Con la maravillosa actriz Jude Dench, ¡que está que se rompe! Hay personas que la han encasillado como cine dramático o LGBT, yo, en cambio, la definiría como “cine de la vida misma” o amor incondicional. Basada en el libro The lost child of Philomena Lee, narra la odisea de una madre durante 50 años (no 50 meses ni 50 días) en búsqueda de su hijo, dado en adopción por ser ella soltera. Dicha historia se filtra de boca de la protagonista a su hija, quien a su vez narra la historia a un periodista famoso que conoce por azar en una fiesta a la que asiste.

Este reportero, Martin Sixsmith, acaba de perder su empleo como asesor del partido laborista del Reino Unido. Ambos protagonistas, Philomena y Martin se encuentran en un viaje hacia el pasado. Dos perfiles muy diferentes, el ego engrosado de un exitoso escritor y una inocente y tierna abuelita, bordada en cada gesto por la inmensa actriz de 1,55m Jude Dench.
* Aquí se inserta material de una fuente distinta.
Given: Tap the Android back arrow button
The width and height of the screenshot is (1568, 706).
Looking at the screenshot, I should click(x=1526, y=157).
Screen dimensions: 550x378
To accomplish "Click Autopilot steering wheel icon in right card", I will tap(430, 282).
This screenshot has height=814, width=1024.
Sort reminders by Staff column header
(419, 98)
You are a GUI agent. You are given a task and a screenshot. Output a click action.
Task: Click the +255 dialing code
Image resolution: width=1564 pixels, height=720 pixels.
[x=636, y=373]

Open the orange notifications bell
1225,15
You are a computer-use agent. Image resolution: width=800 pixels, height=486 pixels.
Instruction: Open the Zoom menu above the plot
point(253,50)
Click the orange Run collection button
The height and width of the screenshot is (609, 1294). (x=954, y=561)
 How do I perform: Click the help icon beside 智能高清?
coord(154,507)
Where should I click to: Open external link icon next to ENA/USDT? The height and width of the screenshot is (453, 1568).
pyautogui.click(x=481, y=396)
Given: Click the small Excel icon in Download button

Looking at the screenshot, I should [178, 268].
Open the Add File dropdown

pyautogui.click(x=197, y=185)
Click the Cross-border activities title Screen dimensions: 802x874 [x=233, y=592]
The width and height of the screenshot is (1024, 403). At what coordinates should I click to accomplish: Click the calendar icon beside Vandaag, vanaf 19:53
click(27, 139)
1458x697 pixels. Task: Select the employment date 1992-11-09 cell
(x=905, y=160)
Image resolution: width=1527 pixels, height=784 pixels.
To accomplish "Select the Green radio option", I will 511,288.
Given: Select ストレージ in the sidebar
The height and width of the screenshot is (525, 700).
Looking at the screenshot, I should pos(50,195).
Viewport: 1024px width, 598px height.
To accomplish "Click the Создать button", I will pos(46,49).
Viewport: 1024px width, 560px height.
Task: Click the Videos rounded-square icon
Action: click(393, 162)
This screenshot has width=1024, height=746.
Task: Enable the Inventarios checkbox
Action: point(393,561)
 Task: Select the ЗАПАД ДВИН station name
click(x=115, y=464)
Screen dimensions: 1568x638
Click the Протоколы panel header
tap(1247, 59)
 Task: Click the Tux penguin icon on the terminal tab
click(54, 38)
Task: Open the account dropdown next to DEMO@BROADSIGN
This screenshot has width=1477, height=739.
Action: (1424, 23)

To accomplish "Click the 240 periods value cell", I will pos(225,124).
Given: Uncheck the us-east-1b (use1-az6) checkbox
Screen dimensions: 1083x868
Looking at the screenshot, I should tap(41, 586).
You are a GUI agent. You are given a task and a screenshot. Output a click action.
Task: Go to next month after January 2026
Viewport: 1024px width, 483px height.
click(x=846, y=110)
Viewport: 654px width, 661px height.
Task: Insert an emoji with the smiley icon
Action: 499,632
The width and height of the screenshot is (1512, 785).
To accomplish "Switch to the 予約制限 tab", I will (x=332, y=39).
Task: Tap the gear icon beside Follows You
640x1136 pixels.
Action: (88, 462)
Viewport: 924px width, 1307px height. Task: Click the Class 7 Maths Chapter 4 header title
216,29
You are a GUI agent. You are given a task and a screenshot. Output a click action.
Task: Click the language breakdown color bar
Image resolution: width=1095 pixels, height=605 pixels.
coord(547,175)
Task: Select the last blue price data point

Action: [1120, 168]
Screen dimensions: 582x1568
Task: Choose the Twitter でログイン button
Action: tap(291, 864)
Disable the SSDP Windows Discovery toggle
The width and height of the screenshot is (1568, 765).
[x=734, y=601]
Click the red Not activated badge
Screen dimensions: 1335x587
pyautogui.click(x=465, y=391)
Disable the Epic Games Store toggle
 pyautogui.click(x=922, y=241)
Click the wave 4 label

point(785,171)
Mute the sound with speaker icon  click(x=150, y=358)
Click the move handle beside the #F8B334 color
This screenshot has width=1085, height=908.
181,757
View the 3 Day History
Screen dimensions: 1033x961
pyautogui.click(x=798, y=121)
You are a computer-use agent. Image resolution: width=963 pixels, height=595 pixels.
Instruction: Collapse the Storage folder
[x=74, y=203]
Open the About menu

Conocida por ser la mala malisíma de todos los tiempos en el papel de la reina Elizabeth en “Shakespeare in Love” o por representar a la intrigante M, jefa del Agente 007 James Bond.

Con sus bellos y elegantes 82 años, Philomena destapa o al menos insinúa un “negociete” de los conventos de monjas en algunos países y épocas. En este caso, el Convento de Roscrea en Irlanda que vendía niños a padres millonarios. Este relato que nos suena a cuentos de hadas, cenicientas y madrastas, a historias del país de nunca jamás, nos recuerda aquí en España o en Argentina, historias tristemente reales que da pena recordar. La historia oficial, película argentina premiada de los años de la dictadura.

Nuestro film no tiene desperdicios: hay búsquedas, viajes, desencuentros… pero también hay encuentros a destiempo y una dulce sensación de que lo que buscas, te está buscando a ti también. Un mensaje le está esperando a quien sabe buscar…

La frase más bella de este delicioso film: ¡Debe de ser duro estar todo el día enojado! ¿No está cansado de esa actitud? le dice Philomena a Martin

Este personaje femenino es la encarnación del Amor Absoluto, lamento repetirme tanto. En un tema tan duro como la venta o supuesta venta de bebés por posturas éticas, religiosas o políticas, esta película es una hebra de paz y vida. No hay ni una gota de odio ni rencor, una lección de perdón y aceptación para seguir viviendo.